HOW TO COMPLETE THIS TASK:
Say how many lines in the following entries include "computer", and add nothing else.
┌────────
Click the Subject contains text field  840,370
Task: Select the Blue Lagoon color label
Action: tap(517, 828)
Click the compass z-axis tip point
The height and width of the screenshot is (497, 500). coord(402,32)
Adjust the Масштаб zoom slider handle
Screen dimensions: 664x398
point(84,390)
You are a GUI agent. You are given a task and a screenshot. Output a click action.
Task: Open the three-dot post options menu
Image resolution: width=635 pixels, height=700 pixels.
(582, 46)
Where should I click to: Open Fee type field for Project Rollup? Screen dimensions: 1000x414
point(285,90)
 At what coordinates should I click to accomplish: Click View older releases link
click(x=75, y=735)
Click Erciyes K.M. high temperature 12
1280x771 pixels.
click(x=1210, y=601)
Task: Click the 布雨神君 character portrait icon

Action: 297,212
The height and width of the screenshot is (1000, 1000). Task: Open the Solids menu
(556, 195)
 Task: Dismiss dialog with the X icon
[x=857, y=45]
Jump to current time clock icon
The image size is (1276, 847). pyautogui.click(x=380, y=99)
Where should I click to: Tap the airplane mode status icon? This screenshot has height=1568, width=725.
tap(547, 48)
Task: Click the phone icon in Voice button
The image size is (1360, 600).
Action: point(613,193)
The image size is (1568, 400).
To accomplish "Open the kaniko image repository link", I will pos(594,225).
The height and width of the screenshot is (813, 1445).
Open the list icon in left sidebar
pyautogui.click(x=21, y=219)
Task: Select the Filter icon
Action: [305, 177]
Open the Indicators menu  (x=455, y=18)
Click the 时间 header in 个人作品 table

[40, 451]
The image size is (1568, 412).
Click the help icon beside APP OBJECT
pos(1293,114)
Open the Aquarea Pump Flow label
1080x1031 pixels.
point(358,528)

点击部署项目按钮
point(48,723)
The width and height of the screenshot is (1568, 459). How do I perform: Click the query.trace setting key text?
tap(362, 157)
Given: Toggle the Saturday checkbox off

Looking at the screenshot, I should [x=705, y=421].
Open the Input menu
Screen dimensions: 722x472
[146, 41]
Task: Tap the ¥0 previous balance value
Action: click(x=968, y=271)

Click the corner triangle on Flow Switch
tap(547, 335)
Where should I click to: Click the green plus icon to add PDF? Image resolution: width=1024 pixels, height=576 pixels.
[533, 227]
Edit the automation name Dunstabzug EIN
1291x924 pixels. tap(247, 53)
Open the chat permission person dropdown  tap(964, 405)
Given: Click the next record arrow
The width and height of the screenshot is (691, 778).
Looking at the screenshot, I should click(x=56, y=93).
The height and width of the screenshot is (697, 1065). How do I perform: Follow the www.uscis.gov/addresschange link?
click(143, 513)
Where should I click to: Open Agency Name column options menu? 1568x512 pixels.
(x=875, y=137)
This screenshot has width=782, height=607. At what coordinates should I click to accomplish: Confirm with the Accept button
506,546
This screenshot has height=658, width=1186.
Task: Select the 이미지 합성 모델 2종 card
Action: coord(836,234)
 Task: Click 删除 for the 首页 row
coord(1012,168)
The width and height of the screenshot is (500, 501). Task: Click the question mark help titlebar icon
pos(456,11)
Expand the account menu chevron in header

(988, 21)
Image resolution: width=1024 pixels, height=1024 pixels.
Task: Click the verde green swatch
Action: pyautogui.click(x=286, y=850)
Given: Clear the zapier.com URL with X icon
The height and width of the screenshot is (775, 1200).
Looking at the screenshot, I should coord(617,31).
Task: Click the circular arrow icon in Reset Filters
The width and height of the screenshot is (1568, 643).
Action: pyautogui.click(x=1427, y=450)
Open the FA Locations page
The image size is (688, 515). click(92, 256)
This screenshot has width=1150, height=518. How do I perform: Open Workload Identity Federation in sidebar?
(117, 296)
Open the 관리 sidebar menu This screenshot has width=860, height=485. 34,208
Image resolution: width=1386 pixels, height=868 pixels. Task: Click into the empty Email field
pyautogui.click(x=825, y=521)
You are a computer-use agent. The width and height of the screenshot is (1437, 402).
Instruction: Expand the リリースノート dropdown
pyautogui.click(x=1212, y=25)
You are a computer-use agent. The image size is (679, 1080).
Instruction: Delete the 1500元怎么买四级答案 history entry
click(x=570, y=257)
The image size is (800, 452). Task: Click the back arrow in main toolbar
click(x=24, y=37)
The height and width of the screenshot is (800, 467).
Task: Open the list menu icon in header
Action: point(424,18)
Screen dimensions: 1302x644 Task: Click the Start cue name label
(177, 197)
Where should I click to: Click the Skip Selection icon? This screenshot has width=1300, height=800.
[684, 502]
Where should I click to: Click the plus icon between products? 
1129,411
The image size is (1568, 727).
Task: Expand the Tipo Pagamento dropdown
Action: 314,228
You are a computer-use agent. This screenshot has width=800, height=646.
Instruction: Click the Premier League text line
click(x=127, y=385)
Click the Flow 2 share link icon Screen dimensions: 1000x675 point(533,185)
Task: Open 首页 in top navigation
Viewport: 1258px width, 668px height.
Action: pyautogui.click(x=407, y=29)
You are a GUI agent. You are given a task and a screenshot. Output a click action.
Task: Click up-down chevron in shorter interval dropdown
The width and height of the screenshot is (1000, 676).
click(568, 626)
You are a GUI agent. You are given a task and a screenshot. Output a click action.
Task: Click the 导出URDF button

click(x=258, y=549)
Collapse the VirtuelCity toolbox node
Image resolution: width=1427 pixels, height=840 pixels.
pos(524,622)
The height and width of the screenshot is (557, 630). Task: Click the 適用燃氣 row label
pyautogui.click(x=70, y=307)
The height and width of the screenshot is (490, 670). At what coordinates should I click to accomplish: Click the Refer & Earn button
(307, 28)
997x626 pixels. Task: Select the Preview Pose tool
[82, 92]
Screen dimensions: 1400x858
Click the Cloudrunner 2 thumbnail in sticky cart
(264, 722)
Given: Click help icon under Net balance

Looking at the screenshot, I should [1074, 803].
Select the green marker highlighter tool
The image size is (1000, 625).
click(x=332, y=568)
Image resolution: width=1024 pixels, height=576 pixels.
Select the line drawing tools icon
└────────
YOUR SOLUTION:
3